August 26, 2020

Pandemic pilot: Honors College and Microsoft-Quicken collaboration takes off

For the last six months, the COVID-19 pandemic has proven to be a barrier for many facets of life — especially to education and employment. But that’s not the case with a new Microsoft and Quicken Family of Companies collaboration with Wayne State University’s Irvin D. Reid Honors College.

Together, the three embarked on an all-online summer internship pilot program that fueled and engaged collaborative practical learning and broadened career possibilities — despite its online delivery — for 22 Detroit Public Schools Community District high school interns. Ten Wayne State Honors students served as “coaches” for the program.

“It was really great to work with the interns — to hear their ideas and help them realize their goals for their personal video projects,” said Ni-Gea Dufeal, an Honors College senior in film.  Both the coaches and interns received stipends that allowed them to focus fully on their projects.

The majority of internships focused on developing skills in the STEM fields. The sponsors from Microsoft and Quicken wanted to excite students about technology and coding, so they used application and website development to explore topics such as predictive analysis, data visualization, artificial intelligence, public health and the stock market.  

Meanwhile, under Dufeal’s and two other coaches’ direction, a smaller group honed their craft in film production. “A big part of the program’s purpose was to cultivate strategies to create videos and edit them remotely,” Dufeal said.

Ultimately, each intern in video arts filmed unique, imaginative personal statement that serve as both a work sample in an employment portfolio or a stand-alone work of art. All the class meetings happened online in Microsoft Teams. Classes combined coaches’ instruction, Q&A sessions, guest speakers from the community and intern collaboration in breakout sessions.

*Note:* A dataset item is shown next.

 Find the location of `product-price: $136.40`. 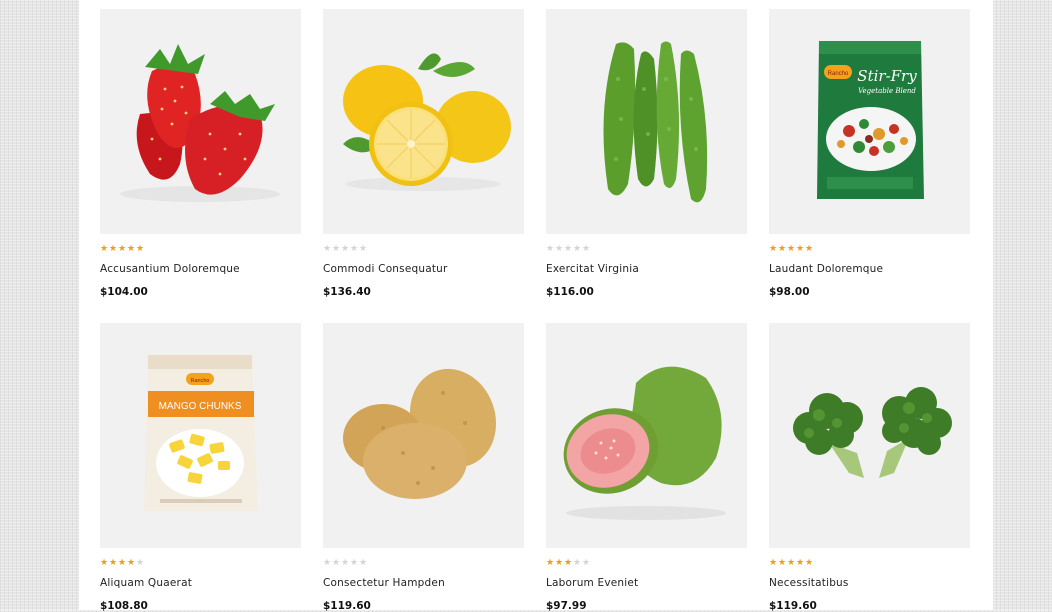

product-price: $136.40 is located at coordinates (347, 292).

While the majority of internships focused on developing skills in the STEM fields, one group honed their craft in film production.

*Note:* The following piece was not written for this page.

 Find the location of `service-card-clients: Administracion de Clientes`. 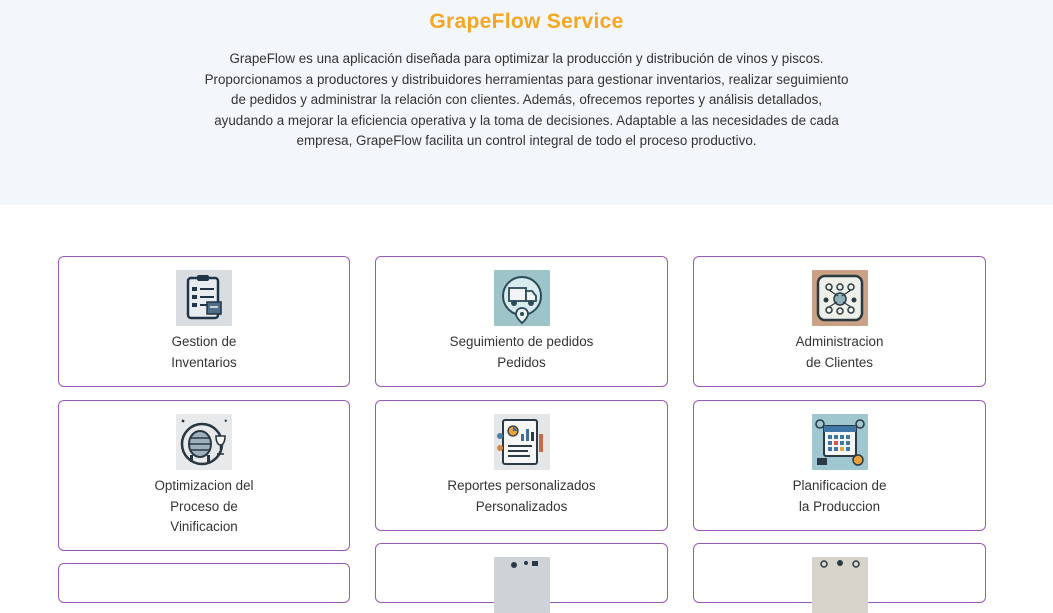

service-card-clients: Administracion de Clientes is located at coordinates (840, 322).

“Coaching here demanded that I be conscious on how best to draw the ideas out of our students by asking the right questions,” said Dufeal, who also noticed her teaching skills strengthened throughout the program. “As a filmmaker, the program and its online delivery strengthened my skills in collaborative teaching and in being adaptive to the needs and insights of my students and colleagues.”

The STEM-focused coaches guided interns in tasks such as developing code for gaming models for predicting outcomes in sports or the stock market. Interns improved critical thinking while putting ideas into practice. The resulting projects required an added skill: How best to pitch their project to an audience of Microsoft and Quicken employees.  

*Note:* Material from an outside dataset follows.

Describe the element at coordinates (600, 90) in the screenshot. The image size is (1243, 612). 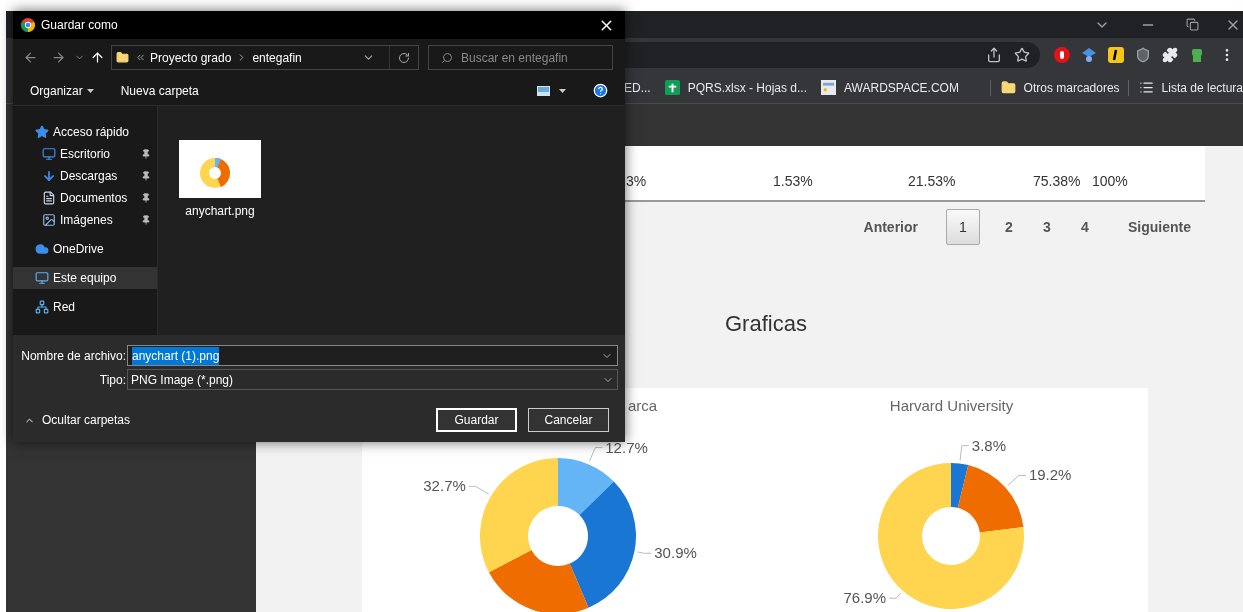
I see `help-icon` at that location.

“It’s like the pitches made on Shark Tank — minus the meanness,” said the Honors College’s Ali Salamey, who served a critical role translating the philanthropic vision of Microsoft and Quicken into a practical program implemented at WSU.  “Putting their projects together is one thing, but understanding their work well enough to sell it to a professional audience demands they really comprehend what they’ve created.”

Microsoft Corporate Affairs Manager Warren Flood was the agent that brought Microsoft and Quicken to the Honors College.  

“Microsoft and Quicken are visionary partners. We saw the need to be job providers, but we had challenges. First, neither company is an easy stage for internships — that’s even before the pandemic,” Flood said. “We don’t operate in sites with lots of offices, desks and chairs — we can’t directly take on interns. We also needed to bring our resources to an institution with established community connections and the infrastructure to scale things up. Wayne State’s Honors College was all that, and Ali was key in creating the framework that made it all happen.”

Flood and Salamey have been steady facilitators, both in the program’s ramping up and throughout its six-week delivery, with classes on Microsoft Teams running three hours weekday mornings and two hours in the afternoons. 

“We occasionally shaped or nudged class discussion from the parameters, but it was really breathtaking to see how quickly our coaches took to their teaching roles and how excited and engaged our high school interns were in digging to these projects,” said Flood.

For Irvin D. Reid Honors College Dean John Corvino, the Microsoft and Quicken program exemplifies the kind of enriching learning experiences the College strives to secure. 

"This program is a true win-win-win," Corvino said. "It provides excellent training for Detroit high school students, it offers leadership experience for our Wayne State Honors students, and it gives major employers such as Microsoft and Quicken access to some of Detroit’s best and brightest. We are grateful for this partnership and we look forward to expanding it."